R2.2) How threshold for confidence scores is decided? As clarified in R1.1, T_large and T_small are calculated as averages, with T = max(T_large, 1 − T_small) for optimal pseudo-labels without manual tuning. This typo will be corrected.

R2.3) The computational time? Data synthesis takes dozens of minutes, with total training time around hours. Costs are acceptable. Synthesized data can be saved for reuse without repeated processing, applying to downstream tasks and reducing overhead.

R2.4) Remove the full stop. This typo will be corrected. Thanks for your careful review.

R3.1) Missing related work. Existing confidence-based methods ([1], [2]) face challenges like fixed-threshold inefficiency and noise interference. Our method integrates semi-supervised learning and active learning with dynamic threshold adaptation and noise-robust data synthesis to boost performance under poor data quality. Compared to Fourier-based methods [3], SVD captures high-dimensional semantic features for cross-domain fusion and editing, while Fourier focuses on low-level frequencies. We will add related work and SVD vs. Fourier ablation experiments.
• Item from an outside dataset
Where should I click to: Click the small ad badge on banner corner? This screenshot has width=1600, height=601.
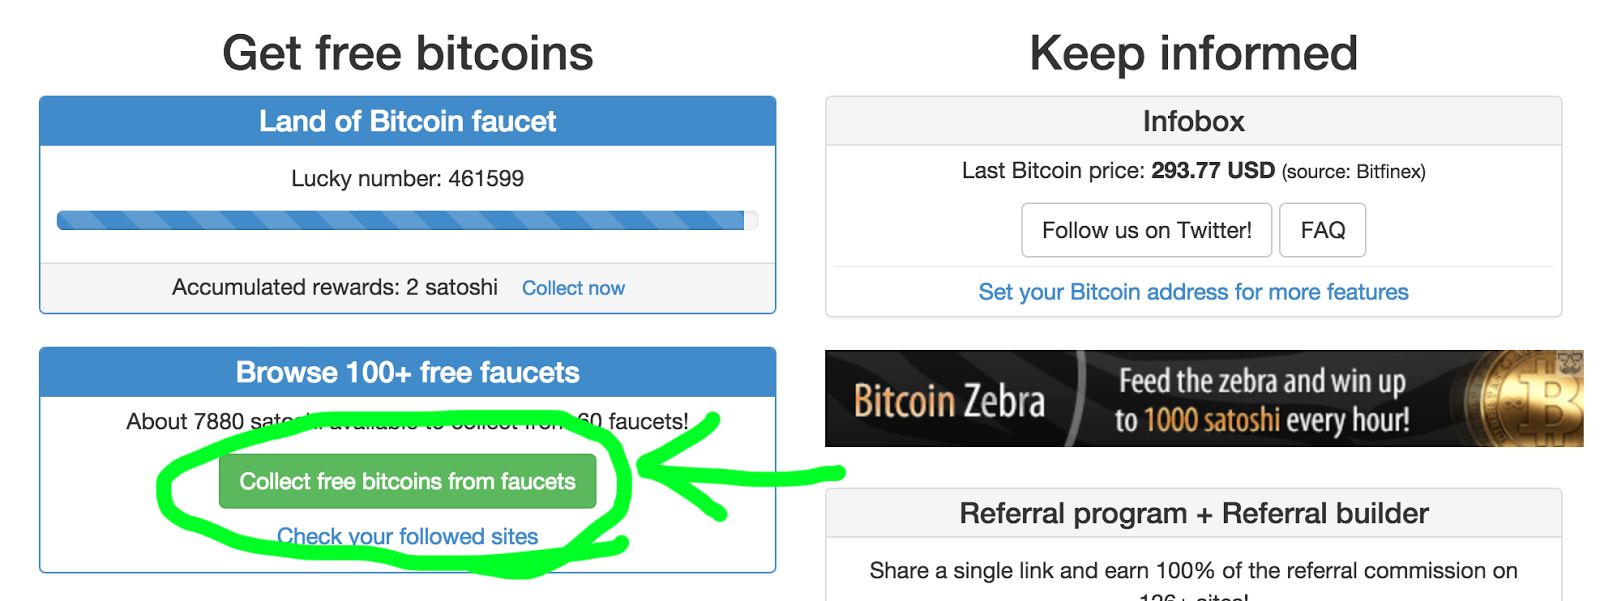click(1571, 361)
[1] Yoon, Enhancing source-free domain adaptive object detection with low-confidence pseudo label distillation, 2024. [2] Huang, Divide and adapt: Active domain adaptation via customized learning, 2023. [3] Yang, FDA: Fourier domain adaptation for semantic segmentation, 2020.




Meta-Review

Meta-review #1

  • Your recommendation

    Invite for Rebuttal

  • If your recommendation is “Provisional Reject”, then summarize the factors that went into this decision. In case you deviate from the reviewers’ recommendations, explain in detail the reasons why. You do not need to provide a justification for a recommendation of “Provisional Accept” or “Invite for Rebuttal”.

    N/A

  • After you have reviewed the rebuttal and updated reviews, please provide your recommendation based on all reviews and the authors’ rebuttal.

    Accept

  • Please justify your recommendation. You may optionally write justifications for ‘accepts’, but are expected to write a justification for ‘rejects’

    N/A



Meta-review #2

  • After you have reviewed the rebuttal and updated reviews, please provide your recommendation based on all reviews and the authors’ rebuttal.

    Accept

  • Please justify your recommendation. You may optionally write justifications for ‘accepts’, but are expected to write a justification for ‘rejects’

    After the rebuttal phase, all three reviewers reached a consensus in recognizing the contribution of this paper and supporting its acceptance. The authors are encouraged to revise the paper by addressing the reviewers’ comments and incorporating clarifications provided during the rebuttal to further improve its quality.



Meta-review #3

  • After you have reviewed the rebuttal and updated reviews, please provide your recommendation based on all reviews and the authors’ rebuttal.

    Accept

  • Please justify your recommendation. You may optionally write justifications for ‘accepts’, but are expected to write a justification for ‘rejects’

    All reviewers appreciate the interesting technical design and the extensive experimental validation. Therefore, an acceptance is given.